In terms of pop culture, there were a whole lot of things that we were into when younger that were either underground commercial art, cult classics, or things that a select group clicked to, but that the general public didn't really appreciate. Comic books weren't something that every adult was into, alternative music was actually an alternative to mainstream rock and pop music, and zombie movies, fantasy films, and sci-fi hadn't turned themselves into The Walking Dead, Game of Thrones, and weird but popular Star Trek remakes. As we got older and the diehard fans of these things wanted to share their undying love of the various genres with a broader public, I think a lot of stuff that used to be cool got turned into mainstream art. those things that were once crafted for a specific audience were now expected to reach a wider audience (to make lots of money), and, in the process, they got watered down an diluted. This is why I was kinda happy when Bladerunner 2049 was seen as a commercial flop. Bladerunner remained an art form for a particular kind of fan, but not for everyone. Anyway, I suspect that there is still cool art being made out there on the fringes, out of the broader public view, but I'm too tired/busy/lazy to go find it these days. Or maybe the fact that it's so easy for everyone to publish their ideas nowadays means that it's harder to perfect that signal to noise ratio. I dunno. Hopefully the kids are still dreaming new dreams and thinking of new things. But maybe dreaming of new things is harder in the era of computer special effects and internetz and cell phones...
ReplyDeleteDude, I think we just got old. The new stuff is for the kids to figure out and the establishment and professionals to get wrong. I am positive there's always a wall of new things out there that my brain is too ossified or pre-occupied to care about. I'm no longer driving to the mall to scour record store offerings, and these days I have way too much comics-related scar tissue to get too invested in new stuff when it hits the shelf with a ton of hagiography behind it.

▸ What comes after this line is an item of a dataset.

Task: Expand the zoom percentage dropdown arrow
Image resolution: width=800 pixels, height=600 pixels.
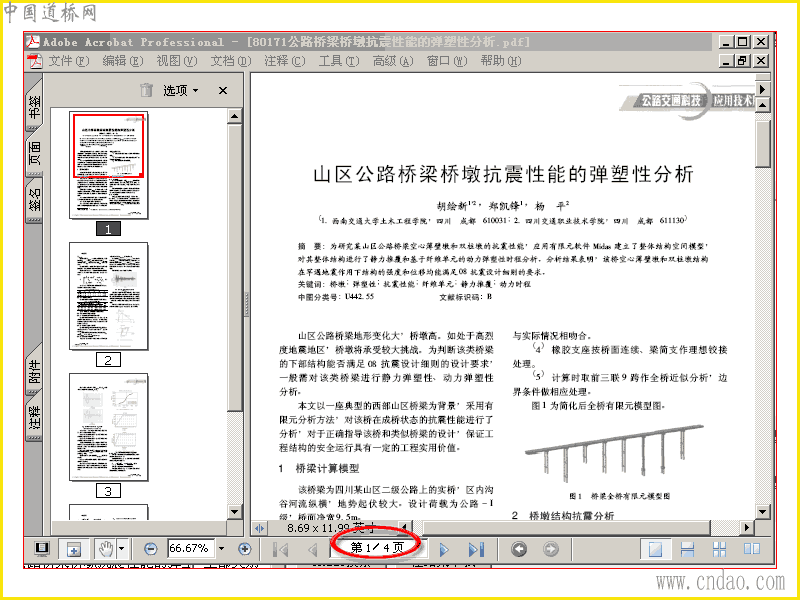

ReplyDeleteBut... Yes, I do think the fact that any jerk with an internet connection can now spout off, posing as an authority (cough) means we have less faith in anything resembling a professional authority. It's way easier to find voices that echo our own and don't challenge us, and if they're both in printed web-pages, they hold equal balance. After all, as kids we had the local paper's movie reviews and Siskel & Ebert, and that was it. And it was wild to see just Siskel and Ebert arguing, suggesting there was no consensus. But, absolutely there's a massive issue with signal-to-noise when it comes to discussing media (frankly, it's mostly propaganda or emotional gut reviews, and very little in the way of critical discussion).
But, yeah, I share your concerns about what it means for genre work that thrived in a niche to reach corporate studio expectations. As wild and fun as it is for every kid in America to know the lore of Marvel's Thor, a change in studio management could easily bring the house of cards down.